__WHAT IS EXPECTED__.
Reproduce the lines starting with the line containing "For every named target in this 84×644" and continuing through the line containing "Sản phẩm (37, 253)", substituting "Address" for every occurrence of "Địa chỉ" and leaving everything else unchanged.

__SUPPLIED RECORDS__.
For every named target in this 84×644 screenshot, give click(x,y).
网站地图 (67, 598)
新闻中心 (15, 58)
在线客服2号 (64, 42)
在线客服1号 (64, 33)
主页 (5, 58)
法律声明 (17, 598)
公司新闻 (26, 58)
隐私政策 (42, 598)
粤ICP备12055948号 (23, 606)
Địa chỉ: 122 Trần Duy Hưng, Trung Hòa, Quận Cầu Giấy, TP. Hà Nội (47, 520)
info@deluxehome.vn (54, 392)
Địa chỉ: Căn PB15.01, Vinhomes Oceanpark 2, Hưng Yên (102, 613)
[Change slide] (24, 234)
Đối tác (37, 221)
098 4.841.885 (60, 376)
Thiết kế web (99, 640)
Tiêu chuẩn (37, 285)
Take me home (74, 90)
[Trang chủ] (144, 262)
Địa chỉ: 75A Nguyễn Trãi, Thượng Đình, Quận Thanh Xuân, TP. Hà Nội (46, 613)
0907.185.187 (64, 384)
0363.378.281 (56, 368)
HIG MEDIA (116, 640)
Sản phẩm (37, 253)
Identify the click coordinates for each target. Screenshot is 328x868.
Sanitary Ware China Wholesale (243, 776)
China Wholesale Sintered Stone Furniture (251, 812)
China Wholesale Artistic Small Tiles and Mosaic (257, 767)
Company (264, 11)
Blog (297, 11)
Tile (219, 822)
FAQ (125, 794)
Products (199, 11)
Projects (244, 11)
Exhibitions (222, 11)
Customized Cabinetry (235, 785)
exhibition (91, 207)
...
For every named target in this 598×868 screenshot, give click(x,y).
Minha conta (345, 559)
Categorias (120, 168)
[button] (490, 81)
---
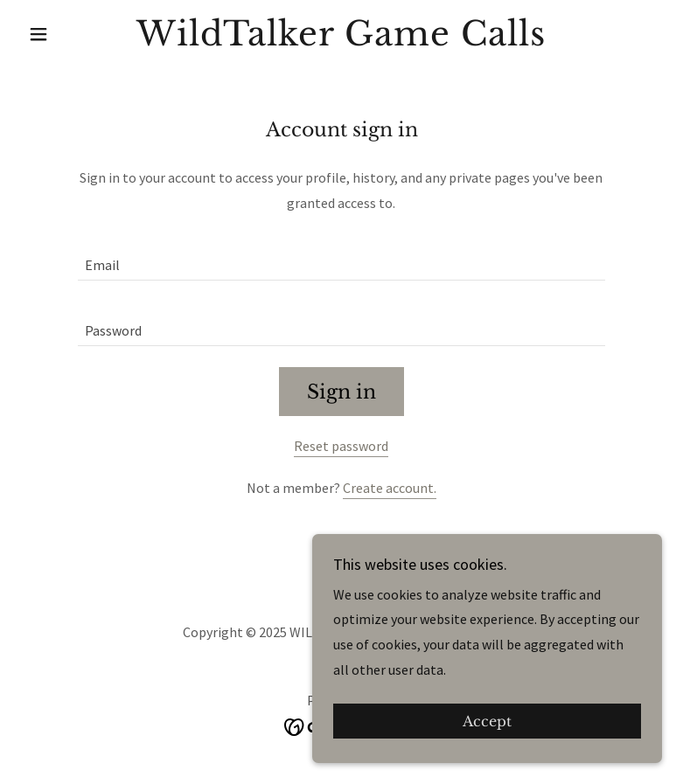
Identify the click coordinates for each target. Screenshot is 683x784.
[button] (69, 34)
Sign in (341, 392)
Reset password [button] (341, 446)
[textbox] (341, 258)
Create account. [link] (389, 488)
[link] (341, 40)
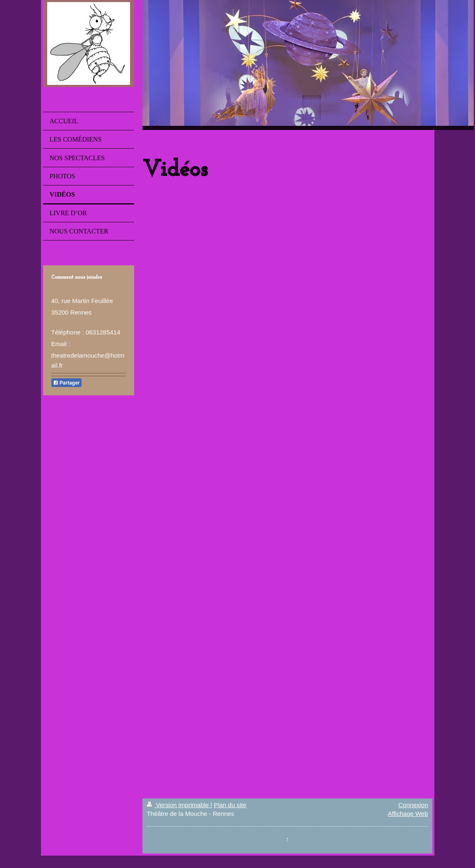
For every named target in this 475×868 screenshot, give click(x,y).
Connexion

__EXERCISE SOLUTION__.
For every named target in this 84×644 screenshot, give click(x,y).
网站地图 (67, 598)
新闻中心 (15, 58)
在线客服2号 (64, 42)
在线客服1号 (64, 33)
主页 (5, 58)
法律声明 (17, 598)
公司新闻 (26, 58)
隐私政策 (42, 598)
粤ICP备12055948号 (23, 606)
Address: 122 Trần Duy Hưng, Trung Hòa, Quận Cầu Giấy, TP. Hà Nội (47, 520)
info@deluxehome.vn (54, 392)
Address: Căn PB15.01, Vinhomes Oceanpark 2, Hưng Yên (102, 613)
[Change slide] (24, 234)
Đối tác (37, 221)
098 4.841.885 (60, 376)
Thiết kế web (99, 640)
Tiêu chuẩn (37, 285)
Take me home (74, 90)
[Trang chủ] (144, 262)
Address: 75A Nguyễn Trãi, Thượng Đình, Quận Thanh Xuân, TP. Hà Nội (46, 613)
0907.185.187 (64, 384)
0363.378.281 (56, 368)
HIG MEDIA (116, 640)
Sản phẩm (37, 253)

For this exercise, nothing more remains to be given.